▶ _Task directions_
Which lines run from the line with "Task: Edit the name field row" through the line with "You are a computer-use agent. Viewport: 527px" in the entries below? Print them exactly, both ends included, and nothing more.

[Source records]

____________

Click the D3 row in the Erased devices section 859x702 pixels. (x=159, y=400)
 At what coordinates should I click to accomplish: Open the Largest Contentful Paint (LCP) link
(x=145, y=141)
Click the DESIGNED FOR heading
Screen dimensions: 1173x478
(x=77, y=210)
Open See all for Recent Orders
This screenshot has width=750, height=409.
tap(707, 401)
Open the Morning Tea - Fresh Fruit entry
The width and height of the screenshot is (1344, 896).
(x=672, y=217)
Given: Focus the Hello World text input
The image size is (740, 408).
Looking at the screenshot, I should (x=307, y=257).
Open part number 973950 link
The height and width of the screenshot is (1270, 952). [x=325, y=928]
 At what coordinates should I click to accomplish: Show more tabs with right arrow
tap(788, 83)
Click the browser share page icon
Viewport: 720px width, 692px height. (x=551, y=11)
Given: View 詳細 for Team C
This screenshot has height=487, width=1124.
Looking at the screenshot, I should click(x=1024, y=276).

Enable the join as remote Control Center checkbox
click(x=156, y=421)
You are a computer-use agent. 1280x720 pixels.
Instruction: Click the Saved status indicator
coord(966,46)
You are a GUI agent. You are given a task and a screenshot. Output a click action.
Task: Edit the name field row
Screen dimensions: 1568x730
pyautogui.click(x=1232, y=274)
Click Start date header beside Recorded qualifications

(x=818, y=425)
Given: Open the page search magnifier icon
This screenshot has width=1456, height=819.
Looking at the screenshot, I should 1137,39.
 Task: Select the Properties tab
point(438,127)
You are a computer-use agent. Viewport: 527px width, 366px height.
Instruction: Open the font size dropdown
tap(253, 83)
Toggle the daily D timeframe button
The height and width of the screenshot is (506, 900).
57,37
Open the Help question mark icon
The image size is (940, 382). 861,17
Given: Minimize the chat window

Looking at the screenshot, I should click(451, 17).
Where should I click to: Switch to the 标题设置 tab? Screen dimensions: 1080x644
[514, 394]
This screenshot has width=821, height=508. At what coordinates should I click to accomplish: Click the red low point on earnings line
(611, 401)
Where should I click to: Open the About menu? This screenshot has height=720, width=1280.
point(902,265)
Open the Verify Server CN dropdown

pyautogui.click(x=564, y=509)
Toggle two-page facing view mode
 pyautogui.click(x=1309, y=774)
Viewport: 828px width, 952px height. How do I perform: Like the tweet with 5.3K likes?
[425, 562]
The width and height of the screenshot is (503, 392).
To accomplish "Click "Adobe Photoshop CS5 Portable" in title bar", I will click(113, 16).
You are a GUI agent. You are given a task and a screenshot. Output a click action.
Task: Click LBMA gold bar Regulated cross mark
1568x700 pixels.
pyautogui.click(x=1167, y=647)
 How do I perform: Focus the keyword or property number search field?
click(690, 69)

____________

▶ _Output of the task_
Task: Edit the name field row
Screen dimensions: 1568x730
pyautogui.click(x=1232, y=274)
Click Start date header beside Recorded qualifications

(x=818, y=425)
Given: Open the page search magnifier icon
This screenshot has width=1456, height=819.
Looking at the screenshot, I should 1137,39.
 Task: Select the Properties tab
point(438,127)
You are a computer-use agent. Viewport: 527px width, 366px height.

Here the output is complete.